Simulated SAXS datasets were generated using the averaged q-space positions and intensities of the corresponding experimental patterns. To simulate the effects of preferred orientation, the uniform radial intensity was modulated with a twofold sinusoidal term or Lorentzian peak with a randomized peak angle (ϕ_max) to simulate the microtexture observed experimentally. These simulated images were treated with the same processing pipeline as the corresponding cropped and rebinned experimental patterns.

4. Observations and simulations

4.1. Scattering from microtextured samples

Initial analysis of the SAXS patterns indicated the formation of an H_I hexagonal lipid phase as expected for the 50 mol% CTAB–H₂O mixtures at room temperature (Auvray et al., 1989). Phase identification was based on the characteristic ratios of the (10) and (11) peaks. The (20) peak can be observed at higher temperatures [Fig. 2(b)], although as noted elsewhere, the intensities of these higher-order peaks are very low for H_I CTAB–H₂O, possibly due to surface roughness of the water/lipid cylinders or simply due to the form-factor intensity for CTAB–H₂O at these q values (Seddon, 1990 ; Yang & White, 2006 ). Examination of the diffraction rings showed the presence of twofold radial intensity maxima in many of the patterns, which were otherwise highly regular. Such maxima are typical of samples displaying preferred orientation [Figs. 1 and 2(c)].

In addition to the azimuthal intensity maxima, some variations in lattice parameters could be observed, probably due to inhomogeneities in mixing and hydration within the large sample volumes (5 × 5 mm). Consistent ensembles were created using a variety of filtering routines (details are given in Methods).
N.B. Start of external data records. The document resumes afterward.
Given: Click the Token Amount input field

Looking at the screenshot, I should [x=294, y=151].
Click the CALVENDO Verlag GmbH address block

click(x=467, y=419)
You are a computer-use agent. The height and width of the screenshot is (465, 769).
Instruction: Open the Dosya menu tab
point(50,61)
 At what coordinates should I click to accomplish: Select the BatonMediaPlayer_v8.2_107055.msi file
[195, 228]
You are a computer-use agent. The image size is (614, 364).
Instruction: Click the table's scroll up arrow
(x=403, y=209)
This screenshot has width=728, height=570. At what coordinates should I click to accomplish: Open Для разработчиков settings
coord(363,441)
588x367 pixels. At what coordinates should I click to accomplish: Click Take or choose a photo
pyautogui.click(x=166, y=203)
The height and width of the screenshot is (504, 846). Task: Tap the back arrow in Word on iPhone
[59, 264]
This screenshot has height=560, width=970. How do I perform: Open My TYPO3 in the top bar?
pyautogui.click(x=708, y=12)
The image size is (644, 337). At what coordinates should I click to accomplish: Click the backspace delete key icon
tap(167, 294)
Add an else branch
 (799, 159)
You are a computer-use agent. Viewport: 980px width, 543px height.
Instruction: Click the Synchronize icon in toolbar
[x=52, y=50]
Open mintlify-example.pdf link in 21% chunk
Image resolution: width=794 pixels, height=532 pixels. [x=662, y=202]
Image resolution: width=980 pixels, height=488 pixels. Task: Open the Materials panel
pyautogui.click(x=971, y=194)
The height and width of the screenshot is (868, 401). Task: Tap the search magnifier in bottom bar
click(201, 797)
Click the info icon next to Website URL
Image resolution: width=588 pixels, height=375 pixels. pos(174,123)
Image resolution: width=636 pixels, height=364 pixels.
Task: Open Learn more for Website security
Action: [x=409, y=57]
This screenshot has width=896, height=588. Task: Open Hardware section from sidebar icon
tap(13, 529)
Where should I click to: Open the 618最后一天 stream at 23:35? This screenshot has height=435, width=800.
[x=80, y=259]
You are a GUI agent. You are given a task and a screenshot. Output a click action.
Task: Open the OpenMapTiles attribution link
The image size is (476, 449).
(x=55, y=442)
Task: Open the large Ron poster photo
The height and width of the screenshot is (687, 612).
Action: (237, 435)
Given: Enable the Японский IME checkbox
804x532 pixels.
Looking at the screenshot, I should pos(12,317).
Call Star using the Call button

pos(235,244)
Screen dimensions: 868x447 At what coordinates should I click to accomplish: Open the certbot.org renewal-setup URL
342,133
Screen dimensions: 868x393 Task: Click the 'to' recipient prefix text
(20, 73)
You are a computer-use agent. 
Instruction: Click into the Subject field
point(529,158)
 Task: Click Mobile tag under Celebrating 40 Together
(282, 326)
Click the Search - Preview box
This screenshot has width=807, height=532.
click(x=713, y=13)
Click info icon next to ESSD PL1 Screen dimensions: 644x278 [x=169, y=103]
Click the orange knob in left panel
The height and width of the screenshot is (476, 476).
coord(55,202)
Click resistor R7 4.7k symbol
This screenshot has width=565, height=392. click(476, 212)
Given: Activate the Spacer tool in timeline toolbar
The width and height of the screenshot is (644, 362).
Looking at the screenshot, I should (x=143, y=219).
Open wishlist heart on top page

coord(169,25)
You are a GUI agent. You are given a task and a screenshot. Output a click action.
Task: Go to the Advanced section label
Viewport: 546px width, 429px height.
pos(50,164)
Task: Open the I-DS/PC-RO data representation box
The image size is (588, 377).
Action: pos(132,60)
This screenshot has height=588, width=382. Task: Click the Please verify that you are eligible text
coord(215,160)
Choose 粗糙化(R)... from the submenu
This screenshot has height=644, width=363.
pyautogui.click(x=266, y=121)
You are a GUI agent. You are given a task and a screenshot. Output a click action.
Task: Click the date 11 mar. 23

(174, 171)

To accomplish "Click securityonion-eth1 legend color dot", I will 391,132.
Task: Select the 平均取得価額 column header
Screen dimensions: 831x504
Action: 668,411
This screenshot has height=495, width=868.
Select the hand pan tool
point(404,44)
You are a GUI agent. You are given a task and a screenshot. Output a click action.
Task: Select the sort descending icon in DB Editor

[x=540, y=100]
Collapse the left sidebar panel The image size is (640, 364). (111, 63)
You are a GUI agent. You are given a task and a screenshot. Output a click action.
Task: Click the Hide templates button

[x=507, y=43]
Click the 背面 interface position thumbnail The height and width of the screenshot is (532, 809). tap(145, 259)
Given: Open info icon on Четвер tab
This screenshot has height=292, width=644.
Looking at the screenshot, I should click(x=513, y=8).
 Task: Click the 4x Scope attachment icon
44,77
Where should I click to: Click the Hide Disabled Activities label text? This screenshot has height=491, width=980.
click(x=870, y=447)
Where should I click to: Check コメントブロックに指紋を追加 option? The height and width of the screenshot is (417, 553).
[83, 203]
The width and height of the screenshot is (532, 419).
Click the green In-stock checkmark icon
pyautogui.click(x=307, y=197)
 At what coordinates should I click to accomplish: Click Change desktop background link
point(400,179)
The magnitude and direction of the orientation effect within each sample chamber were determined automatically and mapped as shown in Figs. 2(c)–2(e). The grouping of consistent pixels in the composite map [Fig. 2(f)] indicates the presence of micrometre-scale domains exhibiting preferred orientation. A total of four temperature points were studied along the 50% CTAB–H₂O isopleth, resulting in ∼3800 SAXS patterns with consistent phase and lattice parameters, exhibiting no intensity fluctuations beyond the observed preferred orientation. These four ensembles were the focus of subsequent PADF analysis in which we explored how this preferred-orientation distribution is manifested.

4.2. Pair-angle distribution function analysis

PADFs were calculated for CTAB–H₂O data at four temperature points. The PADF is a three-dimensional volume, and one intuitive visualization is to consider the slice through this volume with r = r′ as plotted in the insets of Fig. 3. In each PADF slice shown, the dominant contribution in all cases is the lowest-order l = 2 term as indicated by the strong correlation intensity at angles of 0 and 180°. Fig. 3 also displays the higher-order $[B_{l}^{\alpha}]$ contributions from l = 4 and l = 6 terms, in all cases normalized to the corresponding l = 2 term. Firstly, as expected from the complete absence of nanoscale contributions to the angular intensity variations, the resulting angles and distances of high correlation are incompatible with the known geometry of the hexagonal mesophase. Secondly, the PADF is highly sensitive to subtle shifts in the relative contributions of higher-order terms, even in the presence of a large dominating contribution (l = 2). Consider the visual change in Θ(r = r′) on heating from 30 to 35°C, the l = 4 term increases by ca. 2%; however, this is sufficient to contribute distinct additional intensity to the PADF. Intensity from the l = 4 term reaches a peak of 6% at 48.5°C, rising above the l = 6 term and producing an even more marked contribution of intensity at 45°, and 135° in the Θ(r = r′) slice.

Figure 3
Temperature effects on real-space spherical harmonic coefficients. $[\langle B_{l}^{\alpha}(r = r^{\prime})\rangle_{\alpha}]$ and Θ(r = r′, θ) slices (insets) for CTAB–H₂O (50 mol%) mesophases at increasing temperature. The right-hand images show corresponding q-space q = q′ correlation slices for the corresponding temperatures denoted on the image.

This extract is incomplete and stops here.